For over two years, Liu has served as an advisory board member for the Autism & Grief Project, an online platform started in 2022 by the Hospice Foundation of America, with a grant from the NLM Family Foundation. The website has engaging resources and toolkits for autistic adults and their loved ones to navigate mourning. According to researchers, it covers topics from the death of a family member or animal companion, to observing rituals of remembrance and funerals.

“I wanted to be helpful to others who have to face grief,” Liu said. “I wanted to be of service to others.”

After her father’s death, Liu was first recommended to get involved with the Autism & Grief Project by Dr. Ricki Robinson, a pediatrician based in La Cañada Flintridge who also serves on the project advisory board. 

Dr. Robinson said that once her clinic started seeing more autistic children, she was struck by how “underrepresented they were in a textbook of pediatrics,” and how children with developmental disabilities, including autism, often have “huge” medical and mental needs “not being addressed.” Robinson then switched to specializing in autistic children, providing a “whole child approach” that addressed children’s full development and medical care.

She said the Autism & Grief Project is unique because it involves diverse, autistic voices and perspectives. The bilingual website — which has resources and a grief glossary for adults, family and friends, faith leaders and health professionals — includes videos of autistic people sharing their stories. The project is unique because of how it centers people with autism and their stories, Robinson said.
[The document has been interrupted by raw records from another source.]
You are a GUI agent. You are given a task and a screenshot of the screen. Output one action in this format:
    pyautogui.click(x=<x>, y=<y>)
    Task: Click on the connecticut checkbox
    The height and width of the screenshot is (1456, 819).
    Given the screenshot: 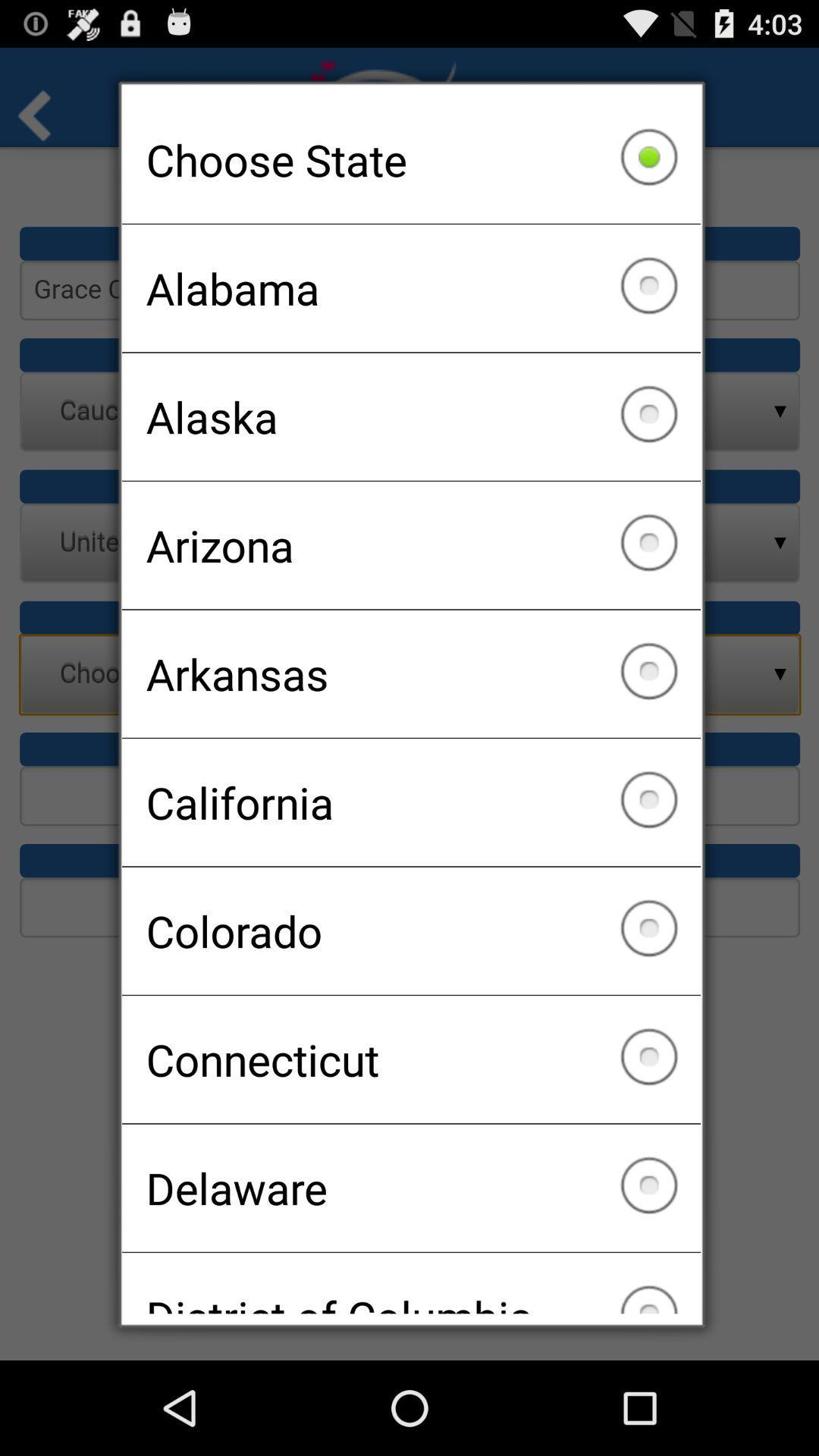 What is the action you would take?
    pyautogui.click(x=411, y=1059)
    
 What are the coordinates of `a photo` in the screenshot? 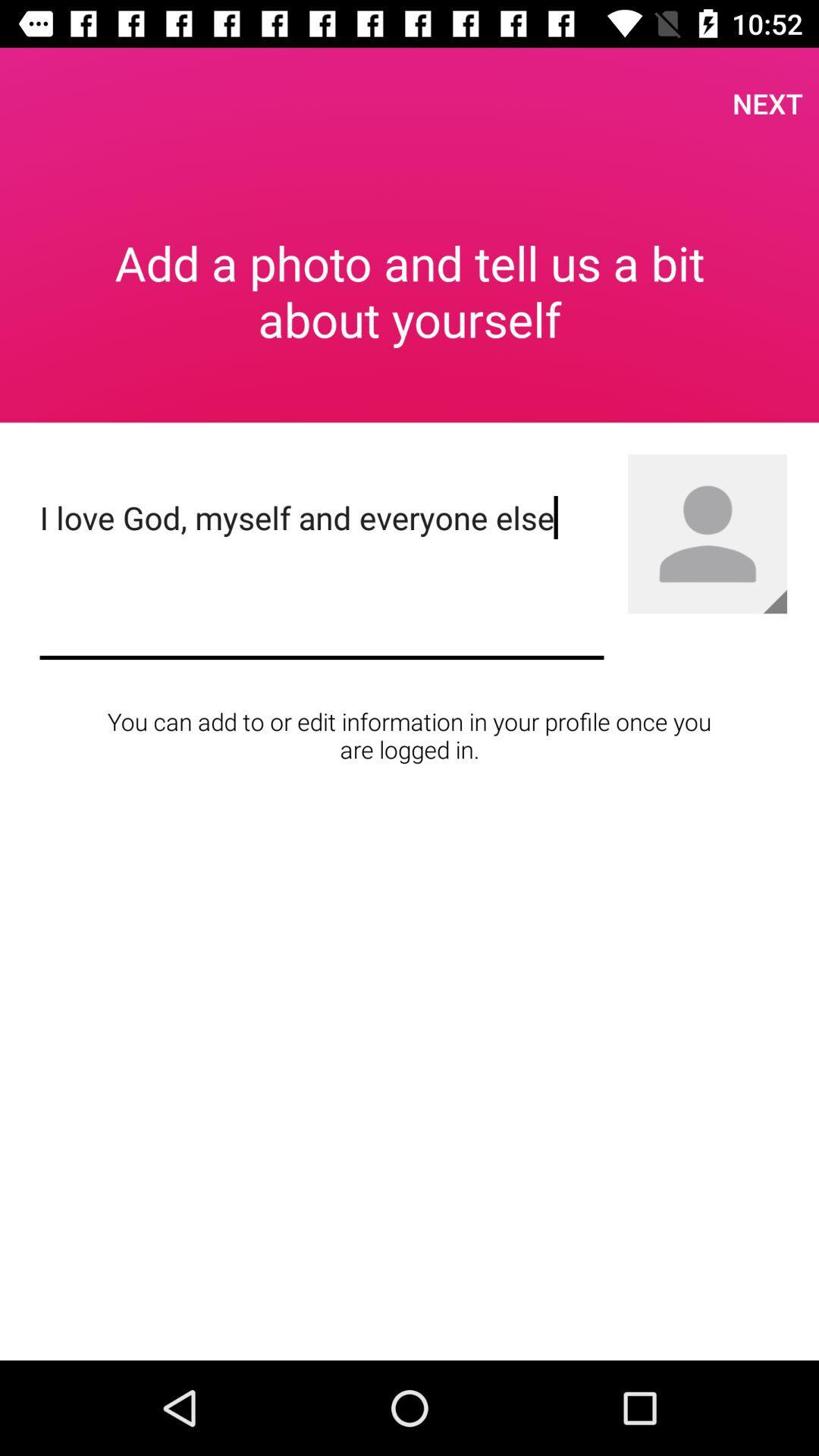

“Instead of us speaking for autistic people, they get to speak about what their experiences were,” Robinson said. “One of our tenets in this project is that we’re going to presume competence and include them in hard conversations.”

Some common themes that can happen to people with autism, who are also grieving loss, include being left out from decision-making about the funeral, generally excluded from plans, and having difficulty expressing emotions, Robinson said. Others may not understand that neurodiversity could make grieving look different.

“Grief is universal. I call it ‘the great leveler,’” Robinson said. “Grief affects every individual differently. Autistic people are usually misinterpreted and not communicated with because people think they aren’t going to understand.”

Robinson thought Liu would be a good match for the project because of her lived experience, as someone with autism who experienced a huge loss. Her pursuit of writing as a career was also a standout.

Liu, for her part, shared that people have perceived her as being “incapable,” having assumptions of autistic people being “a monolith.” She is set to graduate from Whittier College this May with a Bachelor’s degree in English.

Liu hopes that her ongoing work with the Autism & Grief Project can help change the narrative on people with autism, as well as help those with developmental disabilities, and their loved ones, process grief.

“(Neurotypical people) assume we have cognitive challenges, which many of us do not. We may show emotional affect differently, react differently, or have less control over facial expressions or body movements, but we are sentient…thinking individuals who should be treated as such,” she said.  “People need to assume our competence, not our incompetence.